If a disk pressure error occurs while backing up your configuration, the amount of data being backed up has likely exceeded the amount of space available to store the backup files. This triggers the Kubernetes eviction policy defined in the kubelet startup parameter and causes the backup to fail.

To check your eviction policy, run the following commands on the master node:

sudo gravity enter
systemctl status | grep "/usr/bin/kubelet"

Workaround

Restart the backup process, and specify a location with sufficient space (e.g., an NFS mount) to store the backup files. See Backing up and restoring Workbench for more information.

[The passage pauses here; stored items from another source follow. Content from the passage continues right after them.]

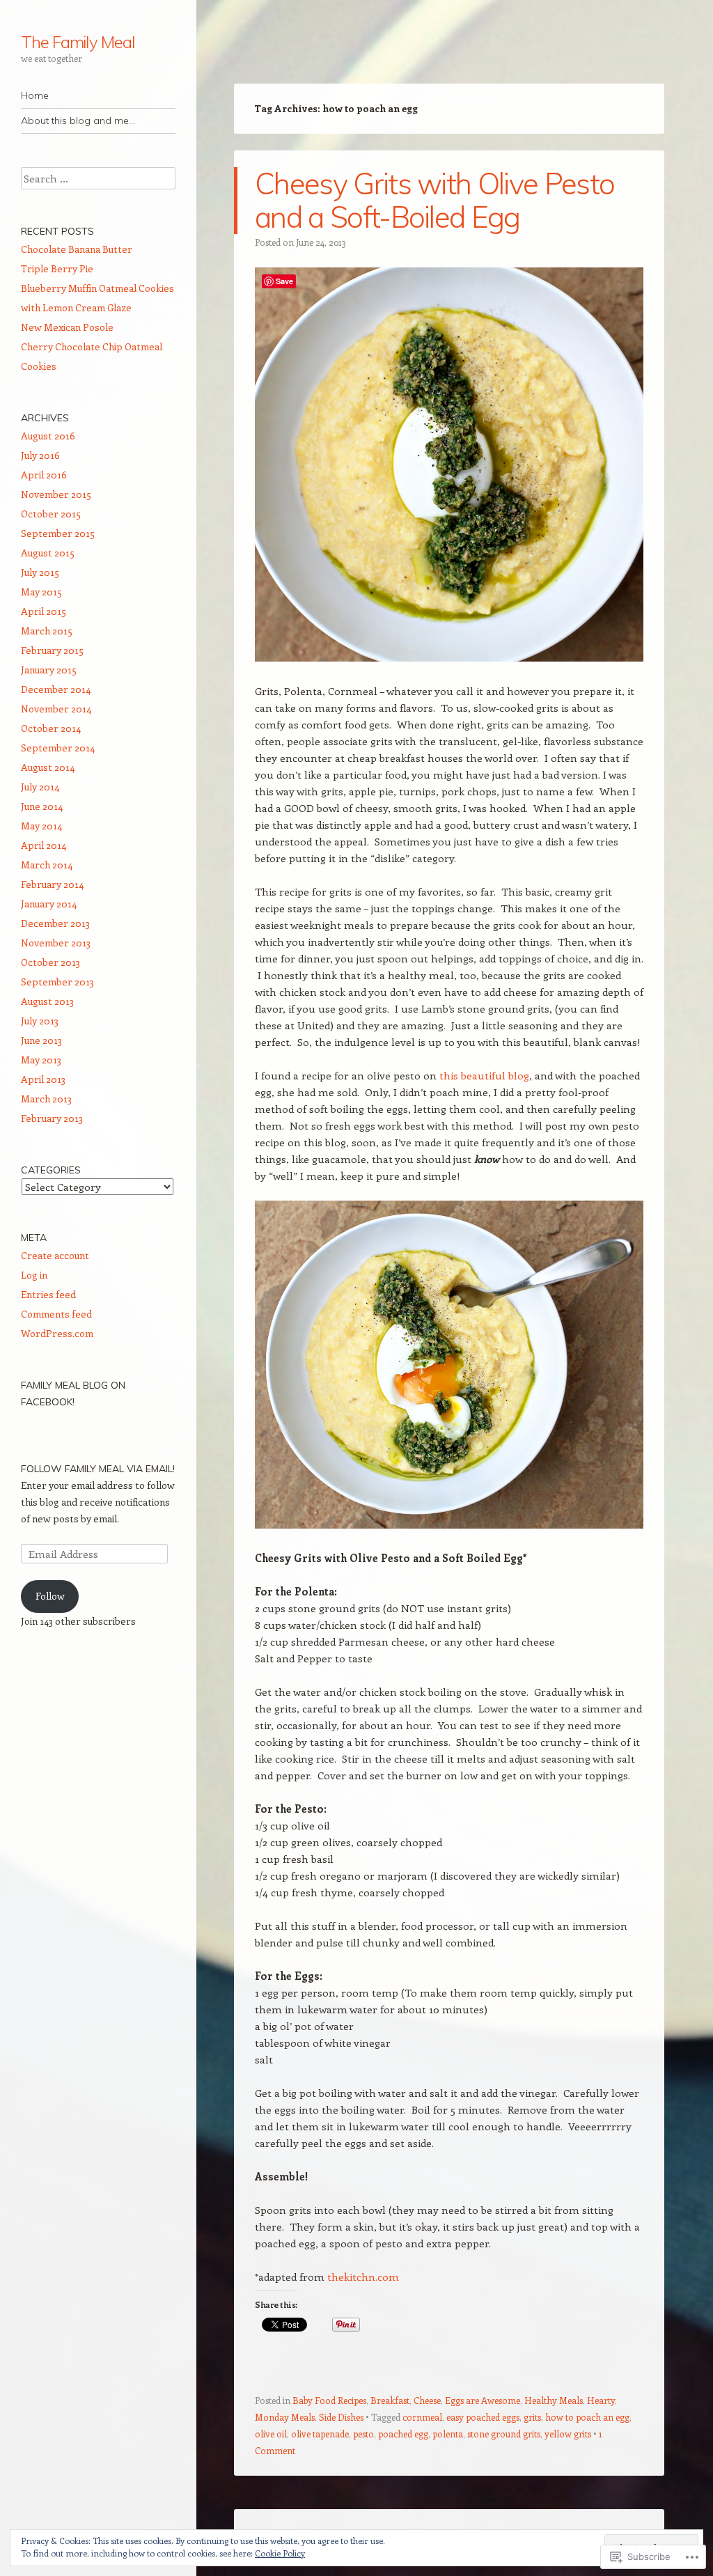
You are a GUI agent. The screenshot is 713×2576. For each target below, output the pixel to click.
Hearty (601, 2400)
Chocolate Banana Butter (76, 249)
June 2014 (42, 806)
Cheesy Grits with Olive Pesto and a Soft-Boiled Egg (434, 200)
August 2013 (47, 1001)
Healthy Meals (553, 2400)
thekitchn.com (363, 2277)
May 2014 (41, 825)
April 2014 (43, 845)
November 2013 (56, 942)
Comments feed (56, 1313)
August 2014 (48, 767)
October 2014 (51, 728)
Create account (55, 1255)
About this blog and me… (78, 120)
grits (532, 2417)
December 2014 (56, 689)
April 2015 (43, 611)
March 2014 (46, 864)
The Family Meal (78, 41)
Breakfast (389, 2400)
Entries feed (48, 1294)
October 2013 (50, 962)
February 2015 (52, 650)
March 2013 (46, 1098)
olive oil (271, 2434)
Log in (34, 1274)
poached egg (403, 2434)
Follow (50, 1595)
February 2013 (52, 1118)
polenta (447, 2434)
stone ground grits (503, 2434)
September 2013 (57, 981)
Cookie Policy (280, 2553)
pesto (363, 2434)
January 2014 (49, 903)
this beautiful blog (484, 1075)
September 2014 (58, 747)
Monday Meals (285, 2417)
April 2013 (43, 1079)
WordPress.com (57, 1333)
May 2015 (41, 591)
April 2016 (44, 474)
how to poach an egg (587, 2417)
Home (35, 95)
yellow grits (567, 2434)
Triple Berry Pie (57, 268)
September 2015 (58, 533)
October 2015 (51, 513)
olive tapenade (320, 2434)
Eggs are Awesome (482, 2400)
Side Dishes (341, 2417)
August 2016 (48, 435)
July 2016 (40, 455)
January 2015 (49, 669)
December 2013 (55, 923)
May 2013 (41, 1059)
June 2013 (41, 1040)
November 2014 (56, 708)
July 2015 (40, 572)
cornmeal (422, 2417)
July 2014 (40, 786)
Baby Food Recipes (329, 2400)
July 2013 (39, 1020)
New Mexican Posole (67, 327)
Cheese (427, 2400)
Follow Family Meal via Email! (98, 1468)
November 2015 (56, 494)
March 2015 (46, 630)
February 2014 (52, 884)
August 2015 (48, 552)
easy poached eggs (482, 2417)
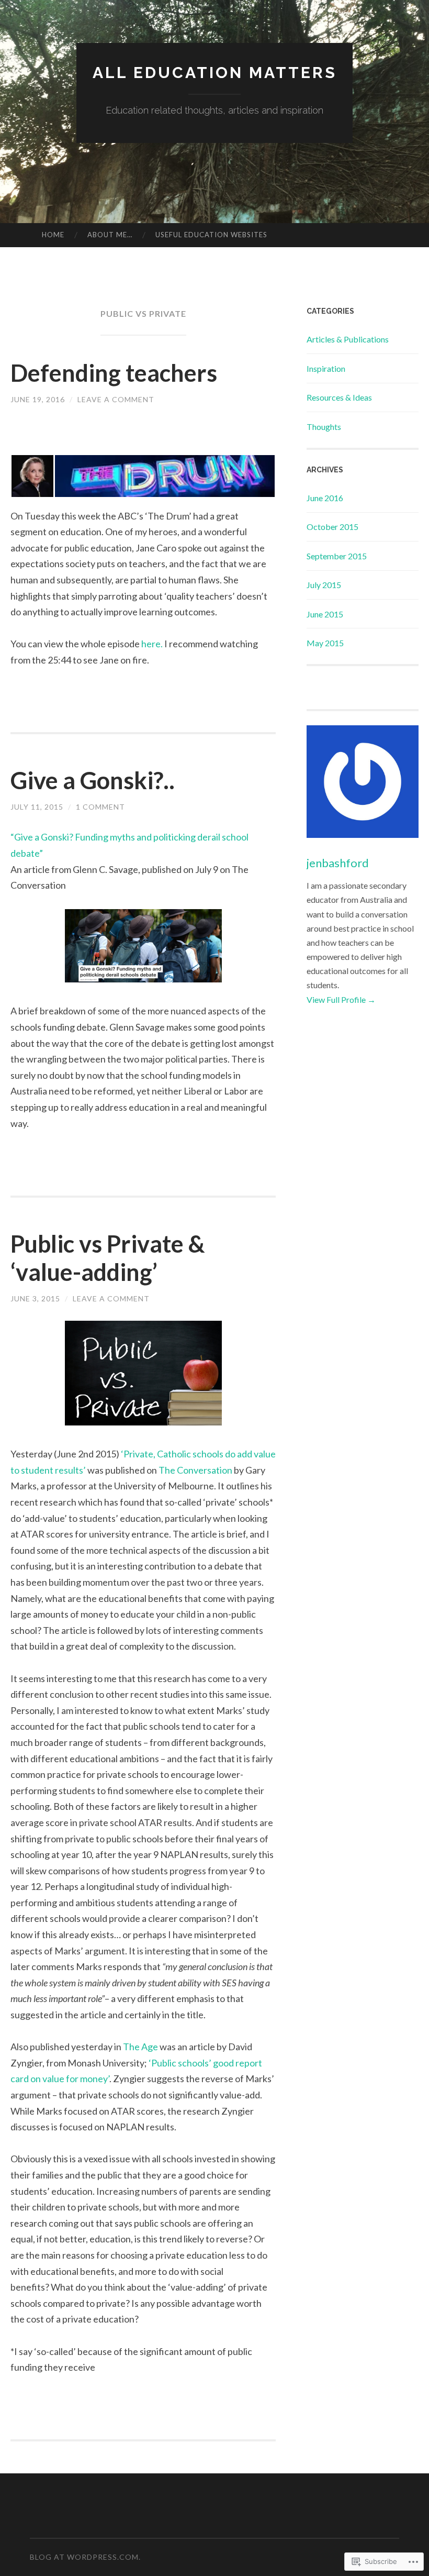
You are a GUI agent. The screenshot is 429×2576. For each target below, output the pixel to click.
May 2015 (325, 643)
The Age (140, 2046)
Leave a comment (115, 399)
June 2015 (325, 614)
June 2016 (325, 498)
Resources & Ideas (339, 397)
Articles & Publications (348, 339)
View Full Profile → (341, 999)
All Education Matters (215, 72)
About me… (109, 234)
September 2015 (337, 556)
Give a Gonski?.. (92, 780)
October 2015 (332, 527)
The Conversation (195, 1470)
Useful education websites (211, 234)
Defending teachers (113, 373)
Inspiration (326, 368)
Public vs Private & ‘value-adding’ (107, 1258)
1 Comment (100, 806)
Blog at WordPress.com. (85, 2556)
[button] (32, 476)
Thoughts (324, 427)
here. (152, 643)
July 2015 (324, 585)
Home (53, 234)
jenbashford (338, 863)
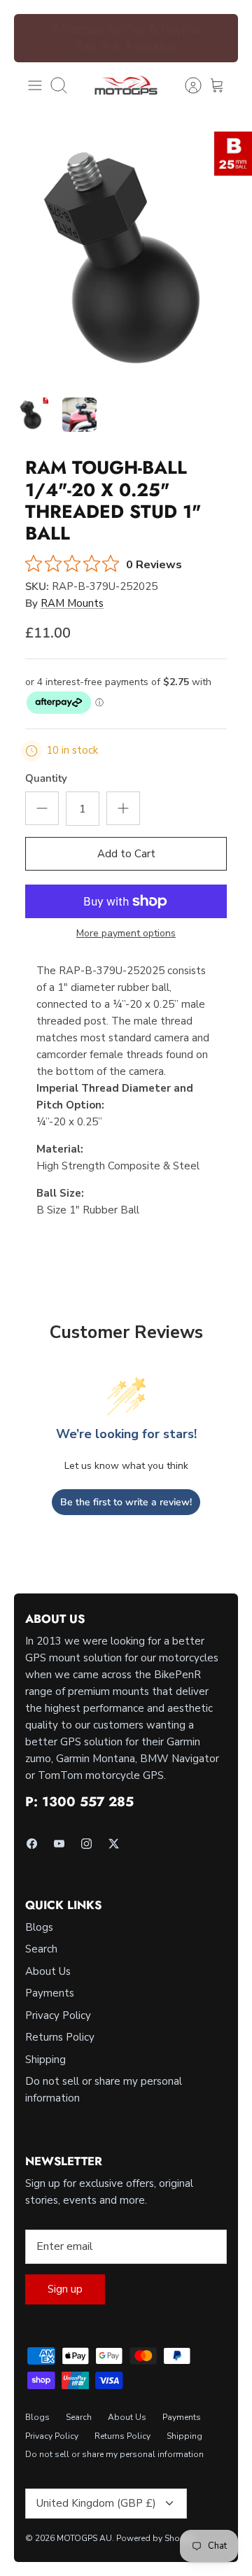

General diagnostic and troubleshooting steps#

Entering a Gravity Workbench environment

To enter the Workbench environment and gain access to kubectl and other commands within Workbench, use the command:

sudo gravity enter

Moving files and data

Occasionally you may need to move files and data from the host machine to the Workbench environment. If so, there are two shared mounts to pass data back and forth between the two environments:

  • host: /opt/anaconda/ -> Workbench environment: /opt/anaconda/

  • host: /var/lib/gravity/planet/share -> Workbench environment: /ext/share

If data is written to either of the locations, that data will be available on both the host machine and within the Workbench environment

Debugging

AWS Traffic needs to handle the public IPs and ports. You should either use a canonical security group with the proper ports opened or manually add the specific ports listed in Network Requirements.

Problems during air gap project migration

The command anaconda-project lock over-specifies the channel list resulting in a conda bug where it adds defaults from the internet to the list of channels.

Solution:

Add to the .condarc: “default_channels”. This way, when conda adds “defaults” to the command it is adding the internal repo server and not the repo.continuum.io URLs.

EXAMPLE:

default_channels:
- anaconda
channels:
  - our-internal
  - out-partners
  - rdkit
  - bioconda
  - defaults
  - r-channel
  - conda-forge
channel_alias: https://:8086/conda
auto_update_conda: false
ssl_verify: /etc/ssl/certs/ca.2048.cer

LDAP error in ap-auth

[LDAP: error code 12 - Unavailable Critical Extension]; remaining name 'dc=acme, dc=com'

This error can be caused when pagination is turned on. Pagination is a server side extension and is not supported by some LDAP servers, notably the Sun Directory server.

Session startup errors

If you need to troubleshoot session startup, you can use a terminal to view the session startup logs. When session startup begins the output of the anaconda-project prepare command is written to /opt/continuum/preparing, and when the command completes the log is moved to /opt/continuum/prepare.log.